* _Assignment A_: Decide whether each statement below agrees with the Kosmos 51 text, and support each yes or no answer with the deciding words of the text, quoted exactly. (i) The satellite was launched from Kapustin Yar, Site 86/1. (ii) The satellite's manufacturer was VNIIEM. (iii) The secondary payload was used to study cosmic rays and the luminosity of the stellar background.
* _Assignment B_: Write a continuation of the Kosmos 51 text, beginning after its final sentence.

* _Text segment_:
Kosmos 51
- Mission type: Technology Cosmic ray
- Operator: VNIIEM
- COSPAR ID: 1964-080A
- SATCAT no.: 00947
- Mission duration: 340 days

Spacecraft properties
- Spacecraft type: DS-MT
- Manufacturer: Yuzhnoye
- Launch mass: 350 kg

Start of mission
- Launch date: 9 December 1964 23:02:00 GMT
- Rocket: Kosmos 63S1
- Launch site: Kapustin Yar, Site 86/1
- Contractor: Yuzhnoye

End of mission
- Decay date: 14 November 1965

Orbital parameters
- Reference system: Geocentric
- Regime: Low Earth
- Perigee altitude: 262 km
- Apogee altitude: 533 km
- Inclination: 48.8°
- Period: 92.5 minutes
- Epoch: 9 December 1964

= Kosmos 51 =

Soviet technology demonstration satellite

Kosmos 51 (Космос 51 meaning Cosmos 51), also known as DS-MT No.3 was a technology demonstration satellite which was launched by the Soviet Union in 1964 as part of the Dnepropetrovsk Sputnik programme. Its primary mission was to demonstrate an electric gyrodyne orientation system. It also carried a scientific research package as a secondary payload, which was used to study cosmic rays and the luminosity of the stellar background.

* _Record set_:

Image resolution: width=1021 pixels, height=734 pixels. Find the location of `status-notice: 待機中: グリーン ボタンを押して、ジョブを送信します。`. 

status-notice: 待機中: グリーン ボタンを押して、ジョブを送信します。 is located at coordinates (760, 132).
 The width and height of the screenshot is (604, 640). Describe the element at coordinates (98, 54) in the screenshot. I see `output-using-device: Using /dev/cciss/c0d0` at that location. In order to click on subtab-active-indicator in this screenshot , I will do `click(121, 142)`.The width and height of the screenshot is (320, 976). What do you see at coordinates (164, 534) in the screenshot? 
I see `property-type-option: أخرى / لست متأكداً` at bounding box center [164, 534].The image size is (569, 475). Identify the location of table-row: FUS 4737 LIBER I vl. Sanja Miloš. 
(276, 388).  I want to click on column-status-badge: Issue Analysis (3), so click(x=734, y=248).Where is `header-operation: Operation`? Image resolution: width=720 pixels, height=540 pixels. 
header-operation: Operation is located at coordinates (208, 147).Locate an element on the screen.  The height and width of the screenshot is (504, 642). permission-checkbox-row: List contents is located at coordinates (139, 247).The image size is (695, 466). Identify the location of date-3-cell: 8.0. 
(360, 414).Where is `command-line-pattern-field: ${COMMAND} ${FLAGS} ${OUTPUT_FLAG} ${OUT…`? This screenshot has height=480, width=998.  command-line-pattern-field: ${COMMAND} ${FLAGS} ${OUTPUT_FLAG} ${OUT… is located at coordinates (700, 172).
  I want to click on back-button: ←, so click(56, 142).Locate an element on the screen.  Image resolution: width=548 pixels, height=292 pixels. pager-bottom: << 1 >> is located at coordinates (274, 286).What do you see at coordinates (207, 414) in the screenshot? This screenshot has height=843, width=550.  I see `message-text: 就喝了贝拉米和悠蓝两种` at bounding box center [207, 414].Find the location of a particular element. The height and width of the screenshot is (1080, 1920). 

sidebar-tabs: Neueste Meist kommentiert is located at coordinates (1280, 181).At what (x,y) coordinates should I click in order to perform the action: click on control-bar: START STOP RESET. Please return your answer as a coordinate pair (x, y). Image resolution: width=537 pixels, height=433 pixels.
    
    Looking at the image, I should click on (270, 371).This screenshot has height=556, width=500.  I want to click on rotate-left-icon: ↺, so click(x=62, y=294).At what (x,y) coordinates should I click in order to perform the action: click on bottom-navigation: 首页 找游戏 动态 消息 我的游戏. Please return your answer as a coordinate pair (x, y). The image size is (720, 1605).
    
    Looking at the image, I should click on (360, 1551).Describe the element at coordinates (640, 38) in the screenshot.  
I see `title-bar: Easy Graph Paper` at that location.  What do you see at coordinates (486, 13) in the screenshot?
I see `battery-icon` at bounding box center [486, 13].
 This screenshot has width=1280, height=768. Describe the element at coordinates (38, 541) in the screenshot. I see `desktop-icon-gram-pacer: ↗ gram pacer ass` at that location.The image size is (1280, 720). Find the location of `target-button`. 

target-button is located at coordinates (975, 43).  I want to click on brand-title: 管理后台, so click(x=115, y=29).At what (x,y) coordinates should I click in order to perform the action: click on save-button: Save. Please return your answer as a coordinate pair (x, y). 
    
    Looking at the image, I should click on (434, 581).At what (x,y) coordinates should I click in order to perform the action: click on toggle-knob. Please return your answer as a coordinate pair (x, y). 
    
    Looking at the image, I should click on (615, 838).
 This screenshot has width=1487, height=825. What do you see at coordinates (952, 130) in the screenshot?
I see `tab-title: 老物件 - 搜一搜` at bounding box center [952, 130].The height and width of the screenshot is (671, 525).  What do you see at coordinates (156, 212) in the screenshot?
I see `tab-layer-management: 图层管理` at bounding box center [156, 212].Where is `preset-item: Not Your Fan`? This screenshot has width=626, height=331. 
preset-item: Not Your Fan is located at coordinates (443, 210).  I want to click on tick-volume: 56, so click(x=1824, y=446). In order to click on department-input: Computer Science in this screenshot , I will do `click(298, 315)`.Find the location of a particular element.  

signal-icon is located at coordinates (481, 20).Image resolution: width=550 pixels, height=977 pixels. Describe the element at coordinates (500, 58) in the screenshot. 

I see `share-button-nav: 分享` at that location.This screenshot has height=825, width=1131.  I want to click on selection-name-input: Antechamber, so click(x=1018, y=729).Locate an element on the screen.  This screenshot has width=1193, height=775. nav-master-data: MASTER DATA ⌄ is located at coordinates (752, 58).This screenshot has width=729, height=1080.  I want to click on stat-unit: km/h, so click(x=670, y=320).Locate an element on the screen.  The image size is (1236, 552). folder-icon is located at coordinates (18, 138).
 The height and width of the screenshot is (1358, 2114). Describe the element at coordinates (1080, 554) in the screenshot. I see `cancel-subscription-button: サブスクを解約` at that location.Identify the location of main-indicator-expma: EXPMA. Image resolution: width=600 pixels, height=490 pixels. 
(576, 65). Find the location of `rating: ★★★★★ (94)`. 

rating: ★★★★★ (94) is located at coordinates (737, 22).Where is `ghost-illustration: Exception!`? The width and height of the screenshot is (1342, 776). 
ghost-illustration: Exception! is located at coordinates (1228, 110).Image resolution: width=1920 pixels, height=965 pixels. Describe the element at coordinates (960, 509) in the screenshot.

* _Answer area A_:
(i) Yes: "Launch site: Kapustin Yar, Site 86/1"
(ii) No: "Manufacturer: Yuzhnoye"
(iii) Yes: "which was used to study cosmic rays and the luminosity of the stellar background"

* _Answer area B_:
It was launched aboard a Kosmos 63S1 rocket from Site 86/1 at Kapustin Yar. The launch occurred at 23:02 GMT on 9 December 1964.

Kosmos 51 was placed into a low Earth orbit with a perigee of 262 km, an apogee of 533 km, 48.8° of inclination, and an orbital period of 92.5 minutes. It decayed from orbit on 14 November 1965. Kosmos 51 was the last of three DS-MT satellites to be launched. The first was lost in a launch failure on 1 June 1963, and the second was launched as Kosmos 31 on 6 June 1964.